Cloudera was creating a virtual copy of the workspace, using symbolic links, but each link pointed to an abstract file cache, where each file could reside in its own unique directory. So, while the linktree was correct, the underlying hierarchy used to store the files that made up the image of the workspace was nothing like the original.
As a unix veteran, I’m familiar with symbolic links. I know how they work and I also know that using symbolic links is supposed to be transparent to your application. So, I filed a defect with bugs.python.org. And promptly, the bug was brushed off as a feature.
You see, this particular behaviour was actually designed to facilitate a peculiar use-case for some users in the Unix world. The use case is having separate “applications“, if you will, each residing in their own folder, but then creating a “script” folder somewhere with convenient symlinks to the “main” scripts of each application. Like this:
/app1/ app1.py applibrary1.py /app2/ app2.py anotherapplibrary2.py /script/ app1.py -> /app1/app1.py app2.py -> /app2/app2.py
In order to enable people to create a script shortcut folder like this, Python was actively dereferencing the real folder of the script it was running to give it access to its libraries, rather than adding the folder where the file appeared to reside. What it does is:
- Take the provided filename of the script and call the realpath() API to get the physical location
- Exctract the directory path of that and append it to sys.path
And this is suprising. Because the defect was actually a feature, even though a very obscure one, it won’t get fixed. The recommended workaround is to manually modify the scripts to tweak sys.path, as we originally did when we encountered this glitch.

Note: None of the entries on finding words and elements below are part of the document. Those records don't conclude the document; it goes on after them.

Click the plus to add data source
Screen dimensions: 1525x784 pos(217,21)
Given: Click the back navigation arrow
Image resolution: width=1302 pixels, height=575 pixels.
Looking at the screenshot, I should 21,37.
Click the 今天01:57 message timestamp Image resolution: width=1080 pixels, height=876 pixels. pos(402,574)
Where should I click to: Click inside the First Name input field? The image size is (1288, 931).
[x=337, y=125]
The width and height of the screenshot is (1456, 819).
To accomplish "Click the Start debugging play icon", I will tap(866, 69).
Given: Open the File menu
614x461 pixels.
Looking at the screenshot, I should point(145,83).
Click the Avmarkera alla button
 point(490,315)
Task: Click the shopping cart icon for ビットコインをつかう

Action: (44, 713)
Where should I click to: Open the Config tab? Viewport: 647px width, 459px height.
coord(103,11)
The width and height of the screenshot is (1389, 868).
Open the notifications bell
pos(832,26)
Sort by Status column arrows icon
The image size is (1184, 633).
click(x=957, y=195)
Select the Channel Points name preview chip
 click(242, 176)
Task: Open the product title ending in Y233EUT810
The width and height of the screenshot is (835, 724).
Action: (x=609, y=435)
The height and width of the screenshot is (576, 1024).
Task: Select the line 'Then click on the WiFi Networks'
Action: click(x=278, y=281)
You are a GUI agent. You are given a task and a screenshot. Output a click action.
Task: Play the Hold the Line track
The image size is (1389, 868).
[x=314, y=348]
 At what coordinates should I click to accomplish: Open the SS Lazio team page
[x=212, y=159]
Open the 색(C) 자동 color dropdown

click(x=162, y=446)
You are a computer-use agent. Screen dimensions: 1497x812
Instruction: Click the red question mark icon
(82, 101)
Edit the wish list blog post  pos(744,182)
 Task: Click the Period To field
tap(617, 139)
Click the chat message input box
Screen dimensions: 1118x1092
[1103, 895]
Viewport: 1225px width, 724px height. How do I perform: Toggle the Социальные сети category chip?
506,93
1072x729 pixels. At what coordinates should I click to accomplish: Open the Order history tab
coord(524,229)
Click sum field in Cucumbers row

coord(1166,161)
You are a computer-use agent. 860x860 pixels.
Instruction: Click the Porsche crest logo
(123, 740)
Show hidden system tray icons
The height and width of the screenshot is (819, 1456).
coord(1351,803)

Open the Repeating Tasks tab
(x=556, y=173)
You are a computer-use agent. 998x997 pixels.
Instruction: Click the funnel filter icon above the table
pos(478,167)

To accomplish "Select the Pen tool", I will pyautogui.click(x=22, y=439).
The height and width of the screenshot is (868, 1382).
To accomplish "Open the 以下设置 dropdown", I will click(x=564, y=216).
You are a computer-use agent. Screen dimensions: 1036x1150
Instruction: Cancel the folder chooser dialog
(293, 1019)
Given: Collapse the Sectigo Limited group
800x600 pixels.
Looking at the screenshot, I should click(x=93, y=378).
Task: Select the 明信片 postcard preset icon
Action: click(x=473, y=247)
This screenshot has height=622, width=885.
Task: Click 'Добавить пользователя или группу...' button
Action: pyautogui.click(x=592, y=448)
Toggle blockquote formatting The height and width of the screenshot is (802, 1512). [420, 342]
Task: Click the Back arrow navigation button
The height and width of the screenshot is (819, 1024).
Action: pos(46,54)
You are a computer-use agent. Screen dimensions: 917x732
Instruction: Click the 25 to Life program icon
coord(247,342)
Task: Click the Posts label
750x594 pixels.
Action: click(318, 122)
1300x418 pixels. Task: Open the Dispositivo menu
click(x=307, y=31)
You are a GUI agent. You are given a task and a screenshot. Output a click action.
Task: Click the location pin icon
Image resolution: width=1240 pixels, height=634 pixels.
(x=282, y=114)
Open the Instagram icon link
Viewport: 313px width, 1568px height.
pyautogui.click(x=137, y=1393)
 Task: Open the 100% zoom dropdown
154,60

It is my opinion that this behaviour violates the principle of least surprise. Symbolic links are usually the domain of the file system and they are designed to construct an apparent file structure out of a real one. Applications that look beneath the apparent towards the real are usually limited to utilities such as file system tools. Not user applications. User applications should believe the illusion that the user and the operating system presents to them.
The way that Python adds the directory of the script file to sys.path is akin to the way other programming utilities work. The C Preprocessor, for instance, allows the #include “foo” syntax to include from the directory of the file doing the include. The apparent directory. Because if the file doing the include actually is a symlink pointing to a file in another directory, the preprocessor doesn’t look there.
To attach semantic meaning to symbolic links in the filenames, even if it is convenient to a group of users, is surprising to the rest of the users. And it violates the concept of layering where the user and operating system produce the file structure, and the application consumes it.
Python has a very odd special case where it interprets the real location (as opposed to apparent location) of the script file it is executing as a place to add to sys.path. Thus is it attaching semantics to symbolic links and preclude the user in some cases from presenting a virtual hierarchy of files to Python for execution. Strange stuff.